“Battle Flag Day – Still Remembered One Hundred Years Later”

(The Des Moines Register, August 11, 1994)

On August 10, 1994, one of the most emotionally charged events in Iowa’s history was commemorated in Des Moines. Three hundred flag-waving descendants of Iowa Civil War veterans, many wearing Civil War era costumes, retraced the route followed by their forefathers 100 years ago that day.

As they paraded down Locust Street, led by the Iowa National Guard’s 34th Army Band, participants were reenacting a historic event. On August 10, 1894, about 5,000 Iowa veterans of the Civil War marched behind their regimental battle flags for the last time.

The men came from all parts of the state to carry 135 flags from the state arsenal on First Street to the Capitol. There they were deposited in glass display cases where they remain to this day. (Note: The flags are currently undergoing preservation treatment and are in the custody of the State Historical Society.)

The original event was filled with emotion. A crowd of thousands lined Locust Street for a solid mile. “None cheered – their hearts stirred too deep,” said one account….”The occasion was too great for noise. There were white-haired mothers whose sons lay dead on Southern battlefields, and sisters whose brothers filled nameless graves in the dark forests of the South.

“My boy fell defending that flag,” said one old man as the banner of his son’s regiment passed by.

“The crowd gave way till the color bearers could let the old man touch the sacred colors with his hands.”

No captured flags were carried in that original procession, though Iowa men had captured more flags than they had regiments. Hatred and revenge were forgotten on that day of solemn gratitude and remembrance.

This year’s march (1994) was also not lacking in emotion. Participants could not help but ponder the emotions and feelings that must have been experienced by those old soldiers 100 years ago as they reminisced on battles long past and comrades lost.

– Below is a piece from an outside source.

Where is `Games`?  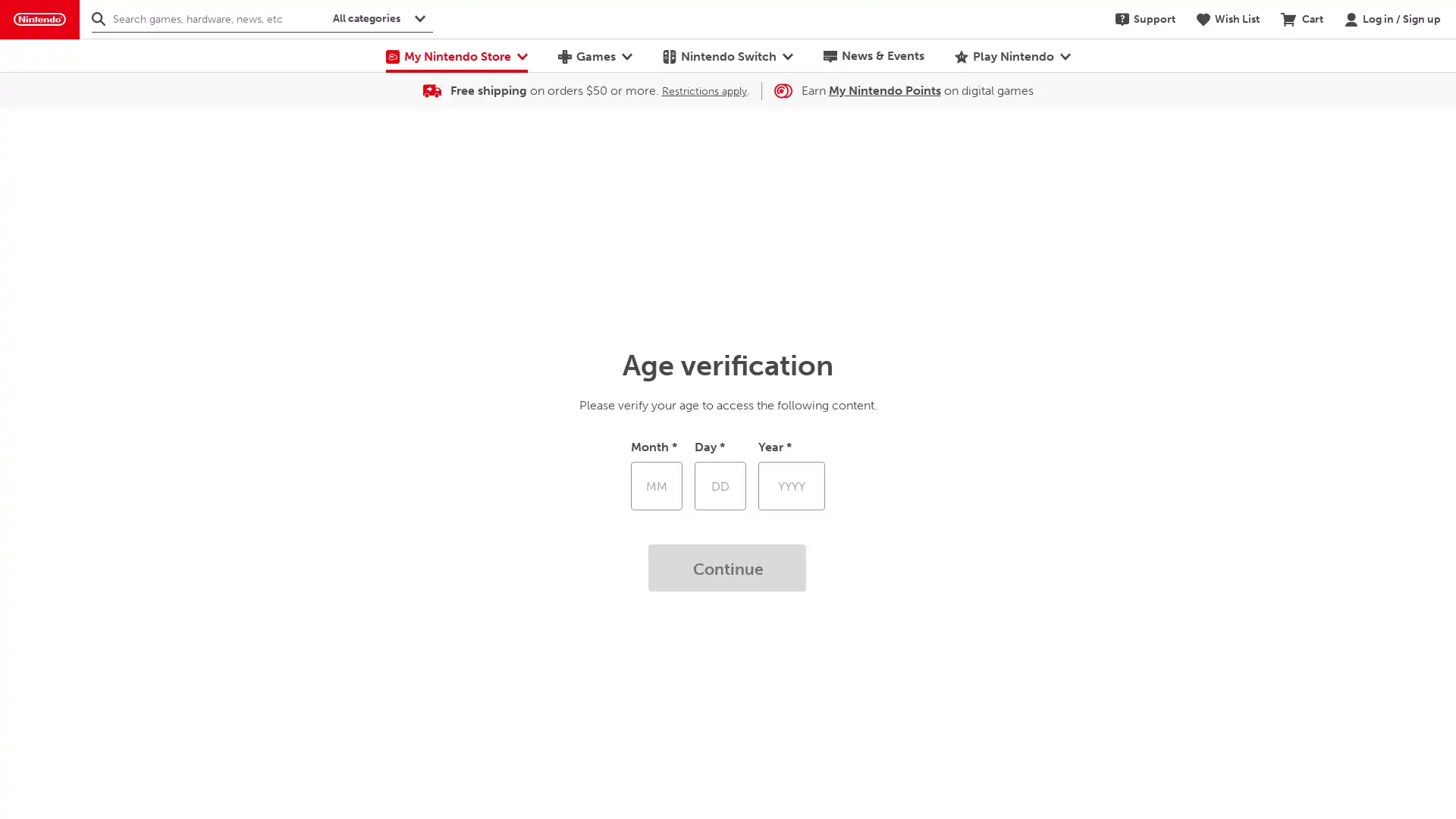 Games is located at coordinates (593, 55).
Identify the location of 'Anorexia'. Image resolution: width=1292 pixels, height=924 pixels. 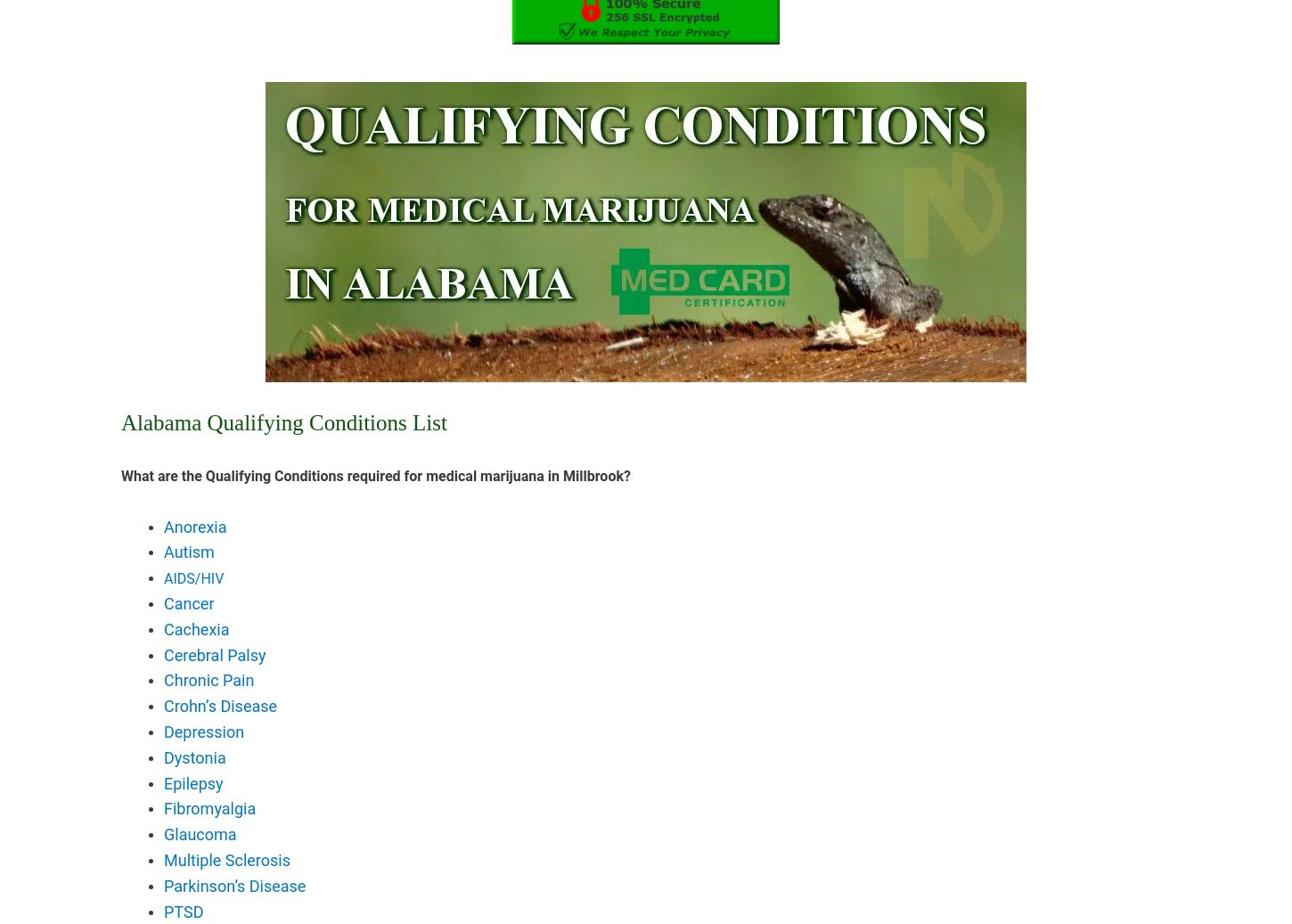
(163, 526).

Joyce Kampas of Des Moines, granddaughter of Private Edward J. Bebb, a member of the Fourth Iowa Cavalry from Henry County, covered the parade route in a wheelchair with help from her grandsons, Aaron and Christopher Brown. She carried a sign saying that Bebb, a Medal of Honor winner, had captured a Confederate battle flag.

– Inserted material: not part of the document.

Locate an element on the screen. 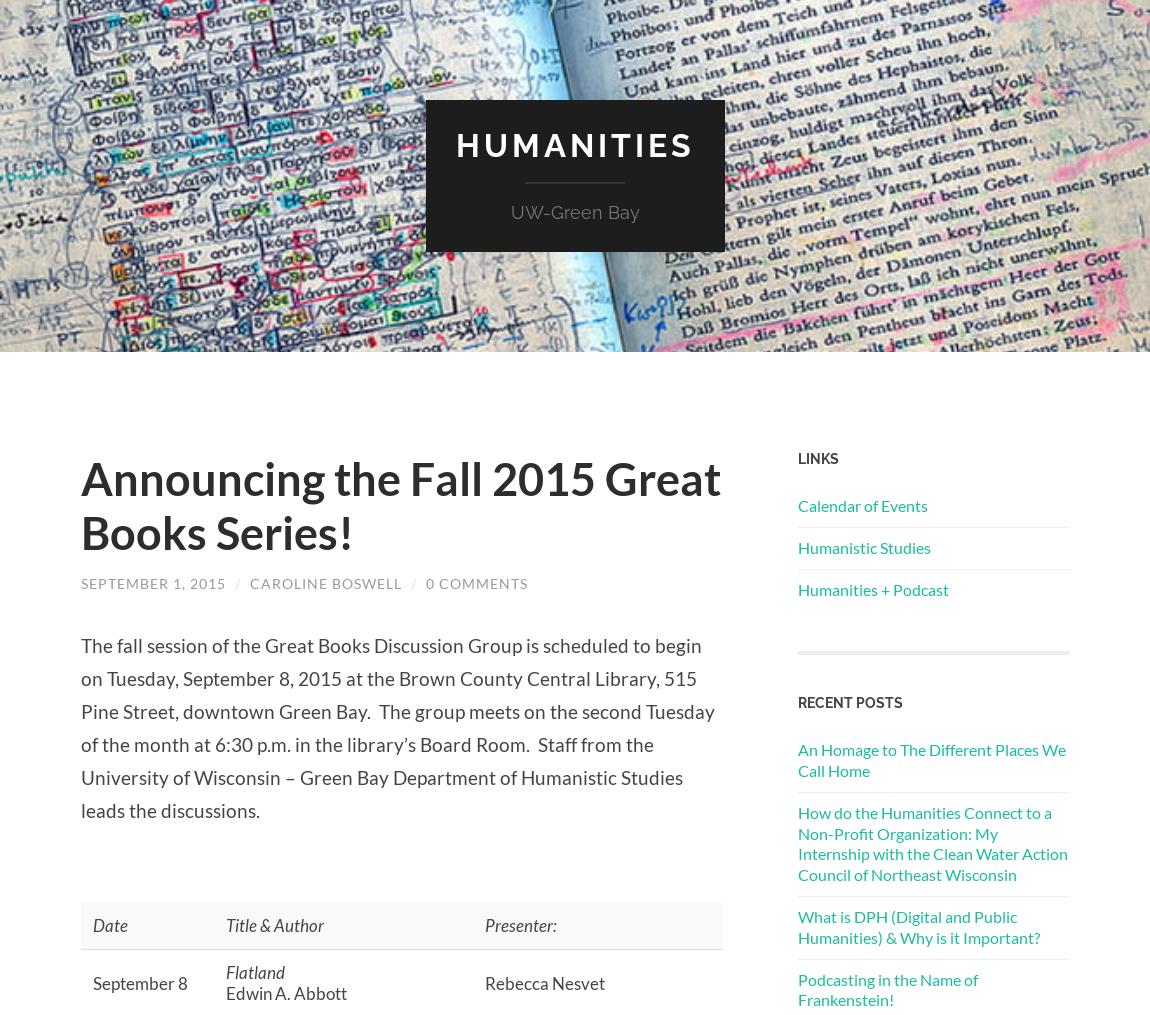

Perhaps most remarkable of all, Governor Terry Branstad, during a memorial ceremony on the south side of the Capitol at the conclusion of the march, presented proclamations to the sons of two Union Army veterans – Jake Thompson of Ottumwa, whose father, Alester, was a member of the 182nd Ohio Infantry and John Brandon of Albia, whose father, also named John, fought with the 6th Wisconsin Infantry.

The eighty-five year-old Thompson (whose father was 72 when Thompson was born) remembers his father being with Sherman at Atlanta. The eighty-one year-old Brandon (whose father was 69 when Brandon was born) recalls listening to his father tell stories about the war. “I was just a little boy,” Brandon remembers. “He told me a lot about it. Kids weren’t interested in (Civil War history) then. I am now.” It was a sentiment shared by many others in attendance.